→ **Exercise prompt**
Filter the records below, keeping only lines with the string "will".

→ **Data to use**
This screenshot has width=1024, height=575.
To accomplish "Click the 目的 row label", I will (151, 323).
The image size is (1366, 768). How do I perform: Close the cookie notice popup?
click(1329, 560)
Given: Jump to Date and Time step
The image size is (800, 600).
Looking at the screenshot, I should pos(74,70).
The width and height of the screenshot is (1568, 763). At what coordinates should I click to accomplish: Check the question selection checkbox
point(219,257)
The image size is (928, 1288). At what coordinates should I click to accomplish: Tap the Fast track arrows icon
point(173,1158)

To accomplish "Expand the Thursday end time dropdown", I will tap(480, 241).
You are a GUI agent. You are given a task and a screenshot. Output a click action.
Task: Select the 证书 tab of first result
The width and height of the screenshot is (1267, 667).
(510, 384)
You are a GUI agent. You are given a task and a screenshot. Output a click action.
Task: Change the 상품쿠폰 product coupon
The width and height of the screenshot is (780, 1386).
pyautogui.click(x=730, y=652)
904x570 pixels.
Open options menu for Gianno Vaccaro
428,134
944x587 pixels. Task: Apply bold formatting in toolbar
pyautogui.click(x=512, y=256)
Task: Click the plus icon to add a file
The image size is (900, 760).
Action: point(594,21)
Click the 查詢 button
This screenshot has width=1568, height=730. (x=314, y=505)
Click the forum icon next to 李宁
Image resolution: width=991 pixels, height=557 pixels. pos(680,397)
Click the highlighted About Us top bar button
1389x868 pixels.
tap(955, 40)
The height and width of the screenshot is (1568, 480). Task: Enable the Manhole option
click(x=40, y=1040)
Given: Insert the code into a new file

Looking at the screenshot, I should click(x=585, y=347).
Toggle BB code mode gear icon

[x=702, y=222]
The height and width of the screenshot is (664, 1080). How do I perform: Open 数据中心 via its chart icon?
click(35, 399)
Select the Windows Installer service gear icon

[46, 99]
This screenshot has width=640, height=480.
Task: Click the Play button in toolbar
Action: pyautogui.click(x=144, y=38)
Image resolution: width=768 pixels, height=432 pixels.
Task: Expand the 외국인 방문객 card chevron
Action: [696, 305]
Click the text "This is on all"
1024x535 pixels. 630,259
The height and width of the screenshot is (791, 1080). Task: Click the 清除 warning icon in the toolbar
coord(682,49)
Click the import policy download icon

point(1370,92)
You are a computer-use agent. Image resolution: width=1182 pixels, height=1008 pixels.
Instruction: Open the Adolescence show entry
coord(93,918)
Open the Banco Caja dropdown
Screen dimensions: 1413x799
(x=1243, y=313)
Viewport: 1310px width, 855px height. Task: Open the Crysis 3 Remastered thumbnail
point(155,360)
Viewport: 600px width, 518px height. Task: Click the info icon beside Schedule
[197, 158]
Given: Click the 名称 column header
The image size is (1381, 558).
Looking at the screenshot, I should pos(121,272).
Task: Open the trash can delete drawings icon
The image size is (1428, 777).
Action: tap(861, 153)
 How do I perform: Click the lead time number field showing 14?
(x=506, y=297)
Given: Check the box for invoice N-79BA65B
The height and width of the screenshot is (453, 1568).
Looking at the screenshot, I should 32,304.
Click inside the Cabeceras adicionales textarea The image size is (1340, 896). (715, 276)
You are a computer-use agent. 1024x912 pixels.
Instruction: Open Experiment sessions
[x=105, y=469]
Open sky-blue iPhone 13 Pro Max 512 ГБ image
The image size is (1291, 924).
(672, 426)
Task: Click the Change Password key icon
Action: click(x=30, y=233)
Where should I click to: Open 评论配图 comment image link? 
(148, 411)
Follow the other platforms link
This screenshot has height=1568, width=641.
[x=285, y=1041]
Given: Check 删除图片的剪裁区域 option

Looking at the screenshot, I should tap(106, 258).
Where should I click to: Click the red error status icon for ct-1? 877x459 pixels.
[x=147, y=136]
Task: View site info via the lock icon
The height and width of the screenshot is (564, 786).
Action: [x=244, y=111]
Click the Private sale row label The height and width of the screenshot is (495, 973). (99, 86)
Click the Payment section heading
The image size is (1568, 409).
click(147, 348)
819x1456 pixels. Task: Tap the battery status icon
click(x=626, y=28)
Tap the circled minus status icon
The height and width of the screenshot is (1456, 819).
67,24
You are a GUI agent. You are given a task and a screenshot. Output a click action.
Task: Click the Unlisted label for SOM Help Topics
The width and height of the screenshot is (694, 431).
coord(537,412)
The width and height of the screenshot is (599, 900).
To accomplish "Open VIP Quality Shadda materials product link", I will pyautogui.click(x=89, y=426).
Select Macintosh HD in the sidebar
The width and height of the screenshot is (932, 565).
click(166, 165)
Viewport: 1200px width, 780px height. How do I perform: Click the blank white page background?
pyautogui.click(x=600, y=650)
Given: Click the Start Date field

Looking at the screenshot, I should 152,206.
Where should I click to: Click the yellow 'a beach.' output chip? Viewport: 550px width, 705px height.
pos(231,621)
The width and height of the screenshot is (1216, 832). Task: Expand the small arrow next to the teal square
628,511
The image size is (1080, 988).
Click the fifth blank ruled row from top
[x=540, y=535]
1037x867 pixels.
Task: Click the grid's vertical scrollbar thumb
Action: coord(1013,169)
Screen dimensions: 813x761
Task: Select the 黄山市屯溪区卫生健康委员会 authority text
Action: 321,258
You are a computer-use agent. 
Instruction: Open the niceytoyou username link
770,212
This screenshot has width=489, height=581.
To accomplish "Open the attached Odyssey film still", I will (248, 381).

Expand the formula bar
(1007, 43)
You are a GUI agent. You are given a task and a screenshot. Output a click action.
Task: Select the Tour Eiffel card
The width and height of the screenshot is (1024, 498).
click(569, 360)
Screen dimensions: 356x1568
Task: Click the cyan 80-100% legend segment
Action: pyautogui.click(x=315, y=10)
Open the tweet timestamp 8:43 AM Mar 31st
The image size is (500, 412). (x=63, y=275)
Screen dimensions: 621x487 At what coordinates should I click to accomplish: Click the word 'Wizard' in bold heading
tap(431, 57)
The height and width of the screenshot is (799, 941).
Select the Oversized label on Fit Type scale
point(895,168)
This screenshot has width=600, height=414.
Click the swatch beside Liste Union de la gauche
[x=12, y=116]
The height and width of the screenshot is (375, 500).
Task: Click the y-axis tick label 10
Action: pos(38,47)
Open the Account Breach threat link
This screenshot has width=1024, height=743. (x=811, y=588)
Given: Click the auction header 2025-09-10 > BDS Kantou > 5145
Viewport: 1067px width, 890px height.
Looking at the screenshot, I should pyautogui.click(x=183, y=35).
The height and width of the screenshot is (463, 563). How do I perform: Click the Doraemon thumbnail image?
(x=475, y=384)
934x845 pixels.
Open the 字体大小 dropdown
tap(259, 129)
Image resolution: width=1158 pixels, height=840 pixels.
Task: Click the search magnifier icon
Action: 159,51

→ **Answer box**
To accomplish "Click the 目的 row label", I will (151, 323).
To accomplish "Expand the Thursday end time dropdown", I will tap(480, 241).
To accomplish "Open VIP Quality Shadda materials product link", I will pyautogui.click(x=89, y=426).
To accomplish "Open the attached Odyssey film still", I will (248, 381).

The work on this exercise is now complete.